Historic district in Pennsylvania, United States

The Old Midtown Historic District is a historic district that is located in the Midtown neighborhood of Harrisburg, Pennsylvania. It stretches from Forster to Verbeke and from Front to Third street, and represents the first urbanized neighborhood in the city of Harrisburg.

==History==
The Historic Harrisburg Association first lobbied for this district's creation in 1974. The area of Third street near Verbeke is known as the Historic Midtown Market District and is home to many unique boutiques, galleries and shops.

Before 1950, Midtown was a seamless northern extension of the residential neighborhood located south of Forster Street, which today marks the northern boundary of the city's downtown residential area. At that time, Forster Street functioned as a typical cross street, similar to Briggs Street to the south and Boas Street to the north. However, as the Pennsylvania State Capitol Complex grew, better access from the West Shore became necessary to accommodate increasing commuter traffic. In 1950, the M. Harvey Taylor Bridge was built, and Forster Street was expanded into a six-lane thoroughfare, physically dividing the once unified neighborhood. This division created a clear separation, both physically and psychologically, between Midtown and the area south of Forster Street.

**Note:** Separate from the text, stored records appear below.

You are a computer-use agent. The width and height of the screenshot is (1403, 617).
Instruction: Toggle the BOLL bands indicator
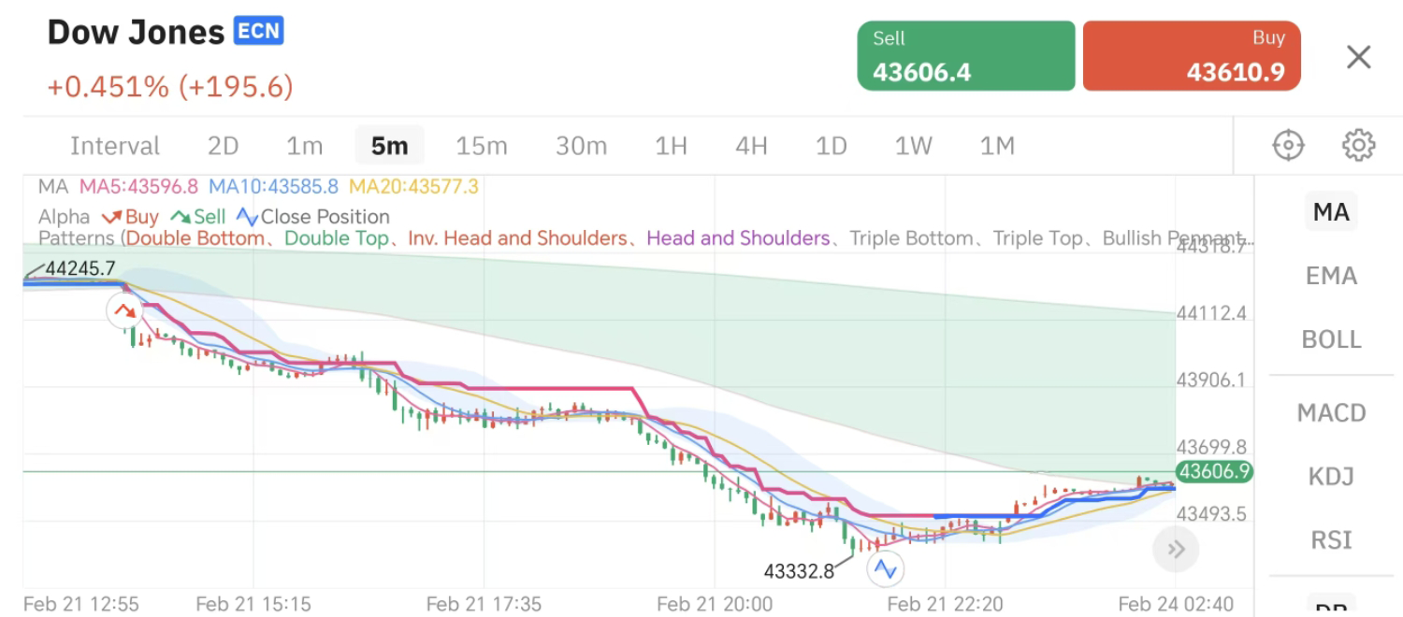coord(1330,339)
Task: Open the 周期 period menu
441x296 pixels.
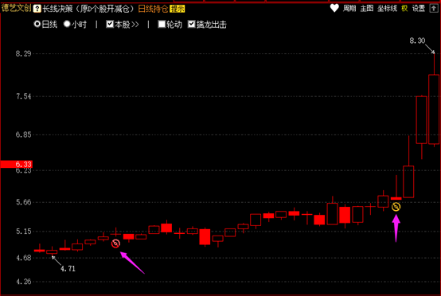Action: click(x=349, y=9)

Midtown’s historical importance, recognized through its designation as a municipal historic district, is rooted in its cohesive and intact block fronts, preserved architectural character, period of construction, proximity to the Susquehanna River and Riverfront Park, and its relationship to the Broad Street Market. As one of Harrisburg's earliest subdivided neighborhoods with substantial building stock, it represents a significant example of late 19th-century urban America.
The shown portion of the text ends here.